Making accurate predictions presents a collective computing task so large that researchers are scrambling for computing power to do it. Limited by the wait times or low performance of departmental clusters, some teams borrow computing time from out-of-state supercomputers at different universities and labs. But a team led by Karl Freed, the Henry J. Gale Distinguished Professor Emeritus in chemistry, the Computation Institute, and the James Franck Institute, and Tobin Sosnick, chair of biochemistry and molecular biology, the Computation Institute, and the Institute for Biophysical Dynamics, has been taking advantage of the Midway Compute Cluster at the Research Computing Center.
To understand the 3-D structure of proteins, current analytical methods rely on comparing known protein structures to new sequences. This means that comparative, or “homology-based,” methods are limited by the number of known structures available for comparison—a number dwarfed by new data many times over. Aashish Adhikari, a former graduate student and postdoctoral scholar with the Freed/Sosnick team, developed a method to take an amino acid sequence as input and produce a 3D model of a protein with promising accuracy.

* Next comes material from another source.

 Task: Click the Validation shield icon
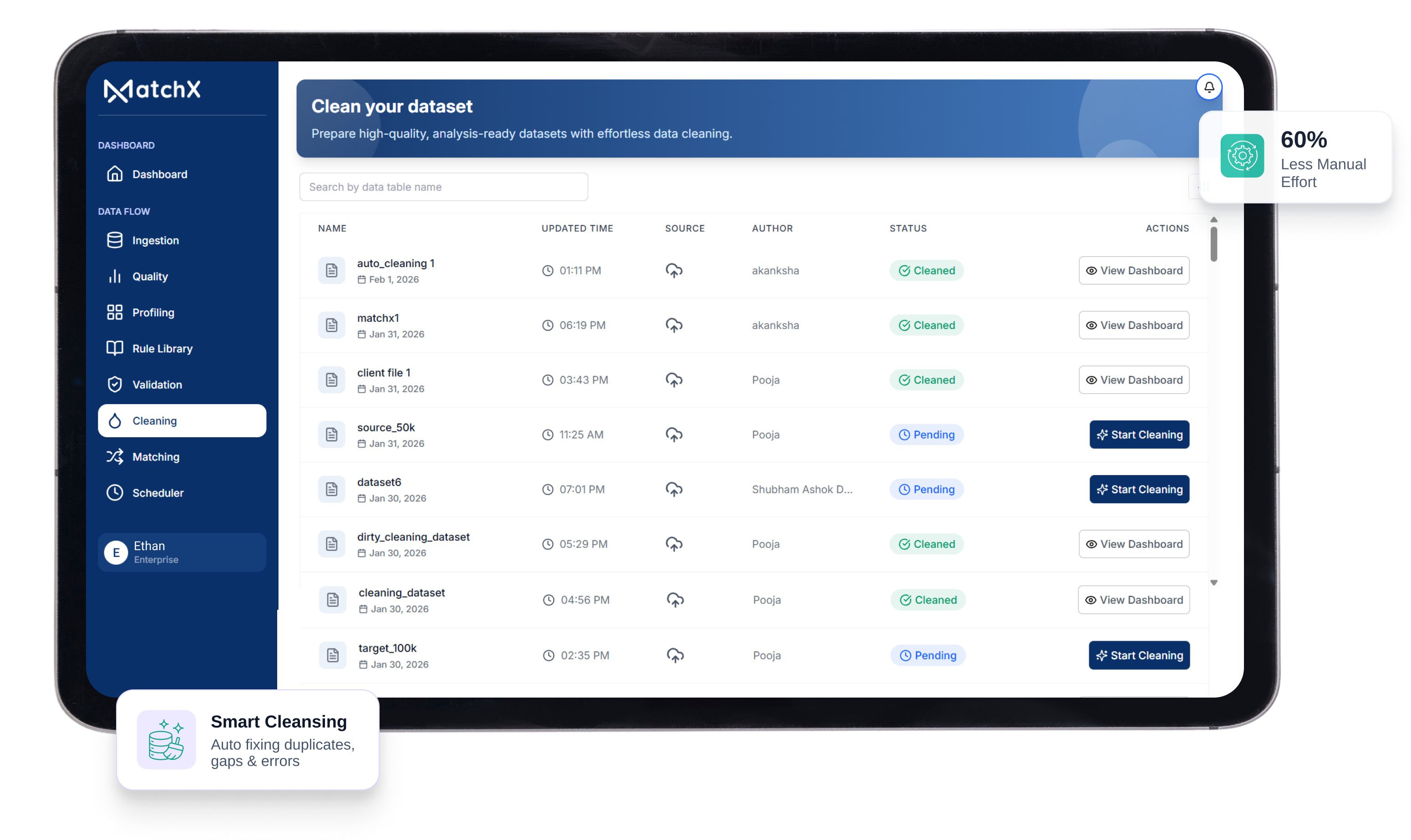(x=115, y=385)
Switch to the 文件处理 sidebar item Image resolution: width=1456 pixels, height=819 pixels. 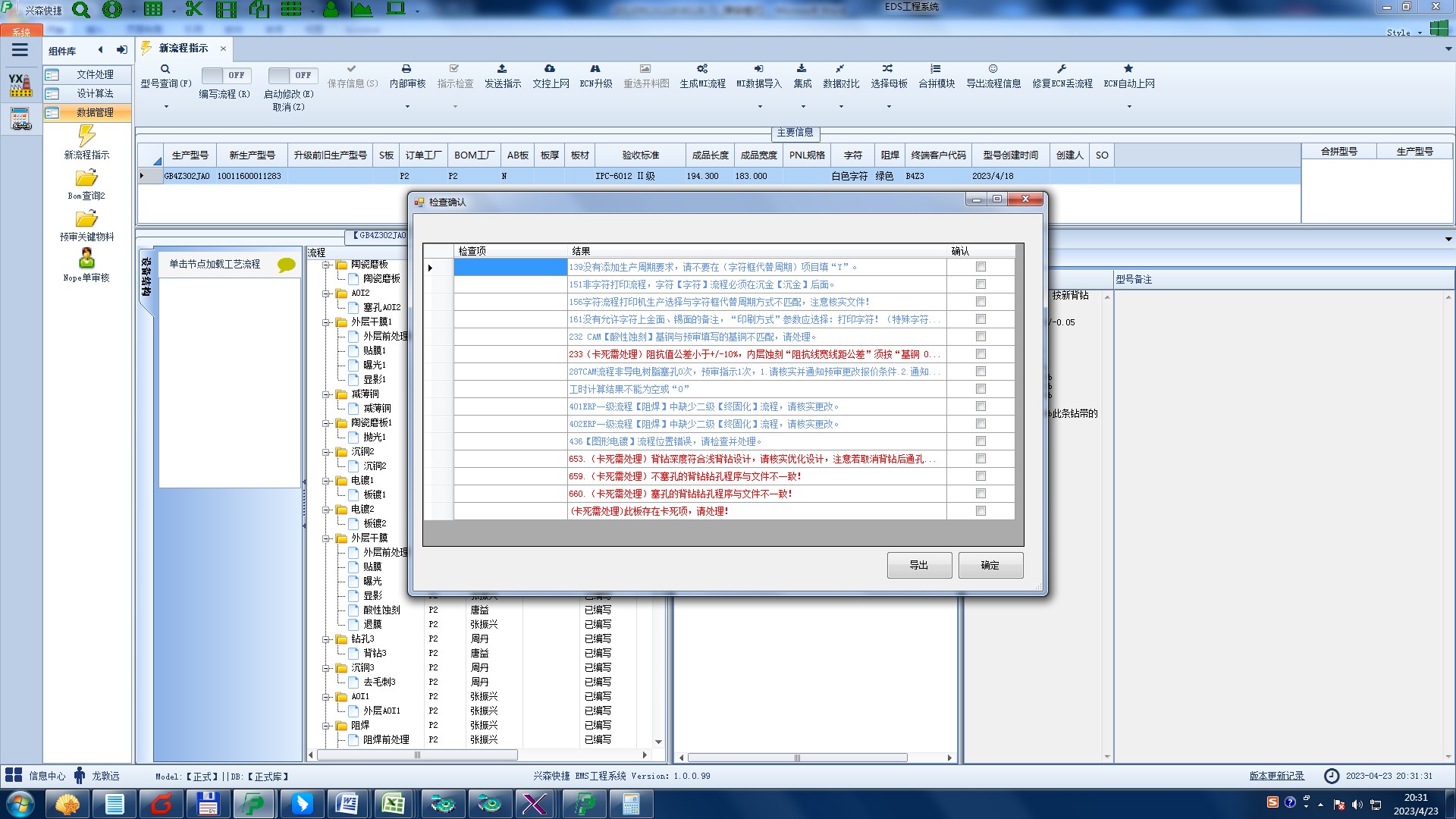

Adhikari's algorithm does not rely on homology, so it is not limited to solving protein structures by comparing them to closely related structures that have already been solved. Instead, he tailored it to harness high-performance computing in a way that let him tackle proteins for which no structural information exists.
In the first run of his simulations, the algorithm allows the protein backbone—the main chain in the molecule--to move, scoring the structures based on a group of physical potential energies. Next, it rules out physically improbable outcomes, and then uses the observed secondary structure elements to restrain the protein backbone movements in the second run of the simulations. After several iterative rounds, Adhikari’s algorithm can predict a protein's final structure knowing only its amino acid sequence. Any of these rounds constitute hundreds of trajectories that are only possible by the computational power of Midway. He can also describe the discrete steps it takes to fold, called “the pathway,” a problem usually solved separately.
Adhikari’s method marks an enormous improvement over the current state of the art. By comparison, a specially designed computer funded by billionaire/hobbyist David Shaw took 30 million CPU hours to determine the structure of a single protein. Adhikari used Midway to solve the same problem with comparable accuracy in just 600 CPU hours.
Another collaborator with the Freed team, Esmael Haddadian, lecturer in the Biological Sciences Collegiate Division, runs complex simulations through the RCC to study amyloid-beta, a protein linked to Alzheimer's disease. Determining how individual proteins agglomerate to form amyloid-beta fibrils is difficult to observe experimentally. But using Midway, Haddadian is able to determine the minimum number of monomer proteins needed to start the formation of an amyloid fiber. “If I tried to run this simulation on this computer,” says Haddadian, referring to his iMac, “it would take years.”
Haddadian has also taken advantage of the RCC to teach: he has used Midway to teach his students to model the dynamics of proteins in three dimensions realistically by means of molecular dynamics simulations. He followed that up by using the he’s used the Data Visualization Laboratory in the Kathleen A. Zar Room at the John Crerar Library to go over their trajectories in 3D and analyze the data.
There’s plenty more work to be done; efforts like the Human Genome Project, as well as projects to sequence the genomes of other species, have resulted in an exponential rise of yet-to-be-studied proteins, explains Freed.
“I believe computing and data-intensive science will drive the discoveries of our time,” says H. Birali Runesha, assistant vice president for research computing and director of the RCC. If Freed and Sosnick’s team's work is any example, this prediction may be coming true.